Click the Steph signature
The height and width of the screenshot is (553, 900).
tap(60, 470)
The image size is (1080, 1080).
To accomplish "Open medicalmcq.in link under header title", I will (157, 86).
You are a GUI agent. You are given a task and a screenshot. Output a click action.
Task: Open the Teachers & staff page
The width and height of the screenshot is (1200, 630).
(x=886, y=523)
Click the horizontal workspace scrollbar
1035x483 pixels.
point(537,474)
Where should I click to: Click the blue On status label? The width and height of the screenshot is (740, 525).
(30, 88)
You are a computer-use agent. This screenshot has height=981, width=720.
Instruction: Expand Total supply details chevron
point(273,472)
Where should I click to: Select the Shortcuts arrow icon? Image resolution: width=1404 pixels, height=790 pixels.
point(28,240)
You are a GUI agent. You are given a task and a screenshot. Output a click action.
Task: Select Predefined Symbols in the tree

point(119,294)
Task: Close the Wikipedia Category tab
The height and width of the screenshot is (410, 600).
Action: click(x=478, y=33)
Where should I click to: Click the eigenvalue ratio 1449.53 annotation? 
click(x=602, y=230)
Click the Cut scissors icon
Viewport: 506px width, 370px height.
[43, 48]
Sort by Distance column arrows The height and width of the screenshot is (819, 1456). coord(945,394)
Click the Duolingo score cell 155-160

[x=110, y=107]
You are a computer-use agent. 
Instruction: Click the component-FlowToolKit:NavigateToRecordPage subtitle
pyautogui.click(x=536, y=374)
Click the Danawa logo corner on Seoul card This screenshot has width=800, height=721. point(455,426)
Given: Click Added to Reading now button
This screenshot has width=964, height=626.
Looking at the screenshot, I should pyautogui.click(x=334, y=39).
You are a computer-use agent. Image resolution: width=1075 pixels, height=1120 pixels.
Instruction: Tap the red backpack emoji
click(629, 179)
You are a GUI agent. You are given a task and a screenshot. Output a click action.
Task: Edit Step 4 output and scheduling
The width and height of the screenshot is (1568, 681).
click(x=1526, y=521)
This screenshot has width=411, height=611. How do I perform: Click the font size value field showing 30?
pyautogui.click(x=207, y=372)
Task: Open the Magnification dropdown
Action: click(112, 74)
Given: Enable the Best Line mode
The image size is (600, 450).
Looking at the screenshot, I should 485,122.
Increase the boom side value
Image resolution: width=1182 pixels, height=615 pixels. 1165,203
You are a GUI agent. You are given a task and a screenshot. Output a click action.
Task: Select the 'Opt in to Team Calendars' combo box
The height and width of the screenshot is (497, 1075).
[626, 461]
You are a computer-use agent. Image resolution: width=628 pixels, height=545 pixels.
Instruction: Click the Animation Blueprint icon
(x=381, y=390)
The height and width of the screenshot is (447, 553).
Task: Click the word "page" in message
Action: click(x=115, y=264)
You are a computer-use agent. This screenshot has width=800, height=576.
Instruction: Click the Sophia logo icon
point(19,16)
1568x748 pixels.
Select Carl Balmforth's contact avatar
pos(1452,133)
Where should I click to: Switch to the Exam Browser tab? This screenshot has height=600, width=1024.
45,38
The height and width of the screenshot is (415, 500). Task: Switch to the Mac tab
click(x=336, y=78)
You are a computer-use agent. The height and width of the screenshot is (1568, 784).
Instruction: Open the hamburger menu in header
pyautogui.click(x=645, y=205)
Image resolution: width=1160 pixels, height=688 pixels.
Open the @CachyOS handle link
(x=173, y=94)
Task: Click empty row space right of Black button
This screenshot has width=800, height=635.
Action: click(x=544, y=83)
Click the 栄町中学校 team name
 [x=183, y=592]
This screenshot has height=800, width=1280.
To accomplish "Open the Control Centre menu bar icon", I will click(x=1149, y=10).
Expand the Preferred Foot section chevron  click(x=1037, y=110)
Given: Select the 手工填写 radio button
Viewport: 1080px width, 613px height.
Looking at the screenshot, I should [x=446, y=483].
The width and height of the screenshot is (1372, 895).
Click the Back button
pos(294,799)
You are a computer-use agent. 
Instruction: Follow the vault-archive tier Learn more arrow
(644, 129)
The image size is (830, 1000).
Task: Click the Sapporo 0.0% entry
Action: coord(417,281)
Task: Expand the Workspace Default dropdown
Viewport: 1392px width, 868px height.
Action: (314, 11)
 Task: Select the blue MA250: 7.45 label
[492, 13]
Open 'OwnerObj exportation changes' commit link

......

* **WHAT IS NEEDED**
The records above must be written out again exactly.

* **SOLUTION FOR THIS EXERCISE**
Click the Steph signature
The height and width of the screenshot is (553, 900).
tap(60, 470)
The image size is (1080, 1080).
To accomplish "Open medicalmcq.in link under header title", I will (157, 86).
You are a GUI agent. You are given a task and a screenshot. Output a click action.
Task: Open the Teachers & staff page
The width and height of the screenshot is (1200, 630).
(x=886, y=523)
Click the horizontal workspace scrollbar
1035x483 pixels.
point(537,474)
Where should I click to: Click the blue On status label? The width and height of the screenshot is (740, 525).
(30, 88)
You are a computer-use agent. This screenshot has height=981, width=720.
Instruction: Expand Total supply details chevron
point(273,472)
Where should I click to: Select the Shortcuts arrow icon? Image resolution: width=1404 pixels, height=790 pixels.
point(28,240)
You are a GUI agent. You are given a task and a screenshot. Output a click action.
Task: Select Predefined Symbols in the tree

point(119,294)
Task: Close the Wikipedia Category tab
The height and width of the screenshot is (410, 600).
Action: click(x=478, y=33)
Where should I click to: Click the eigenvalue ratio 1449.53 annotation? 
click(x=602, y=230)
Click the Cut scissors icon
Viewport: 506px width, 370px height.
[43, 48]
Sort by Distance column arrows The height and width of the screenshot is (819, 1456). coord(945,394)
Click the Duolingo score cell 155-160

[x=110, y=107]
You are a computer-use agent. 
Instruction: Click the component-FlowToolKit:NavigateToRecordPage subtitle
pyautogui.click(x=536, y=374)
Click the Danawa logo corner on Seoul card This screenshot has width=800, height=721. point(455,426)
Given: Click Added to Reading now button
This screenshot has width=964, height=626.
Looking at the screenshot, I should pyautogui.click(x=334, y=39).
You are a computer-use agent. Image resolution: width=1075 pixels, height=1120 pixels.
Instruction: Tap the red backpack emoji
click(629, 179)
You are a GUI agent. You are given a task and a screenshot. Output a click action.
Task: Edit Step 4 output and scheduling
The width and height of the screenshot is (1568, 681).
click(x=1526, y=521)
This screenshot has width=411, height=611. How do I perform: Click the font size value field showing 30?
pyautogui.click(x=207, y=372)
Task: Open the Magnification dropdown
Action: click(112, 74)
Given: Enable the Best Line mode
The image size is (600, 450).
Looking at the screenshot, I should 485,122.
Increase the boom side value
Image resolution: width=1182 pixels, height=615 pixels. 1165,203
You are a GUI agent. You are given a task and a screenshot. Output a click action.
Task: Select the 'Opt in to Team Calendars' combo box
The height and width of the screenshot is (497, 1075).
[626, 461]
You are a computer-use agent. Image resolution: width=628 pixels, height=545 pixels.
Instruction: Click the Animation Blueprint icon
(x=381, y=390)
The height and width of the screenshot is (447, 553).
Task: Click the word "page" in message
Action: click(x=115, y=264)
You are a computer-use agent. This screenshot has width=800, height=576.
Instruction: Click the Sophia logo icon
point(19,16)
1568x748 pixels.
Select Carl Balmforth's contact avatar
pos(1452,133)
Where should I click to: Switch to the Exam Browser tab? This screenshot has height=600, width=1024.
45,38
The height and width of the screenshot is (415, 500). Task: Switch to the Mac tab
click(x=336, y=78)
You are a computer-use agent. The height and width of the screenshot is (1568, 784).
Instruction: Open the hamburger menu in header
pyautogui.click(x=645, y=205)
Image resolution: width=1160 pixels, height=688 pixels.
Open the @CachyOS handle link
(x=173, y=94)
Task: Click empty row space right of Black button
This screenshot has width=800, height=635.
Action: click(x=544, y=83)
Click the 栄町中学校 team name
 [x=183, y=592]
This screenshot has height=800, width=1280.
To accomplish "Open the Control Centre menu bar icon", I will click(x=1149, y=10).
Expand the Preferred Foot section chevron  click(x=1037, y=110)
Given: Select the 手工填写 radio button
Viewport: 1080px width, 613px height.
Looking at the screenshot, I should [x=446, y=483].
The width and height of the screenshot is (1372, 895).
Click the Back button
pos(294,799)
You are a computer-use agent. 
Instruction: Follow the vault-archive tier Learn more arrow
(644, 129)
The image size is (830, 1000).
Task: Click the Sapporo 0.0% entry
Action: coord(417,281)
Task: Expand the Workspace Default dropdown
Viewport: 1392px width, 868px height.
Action: (314, 11)
 Task: Select the blue MA250: 7.45 label
[492, 13]
Open 'OwnerObj exportation changes' commit link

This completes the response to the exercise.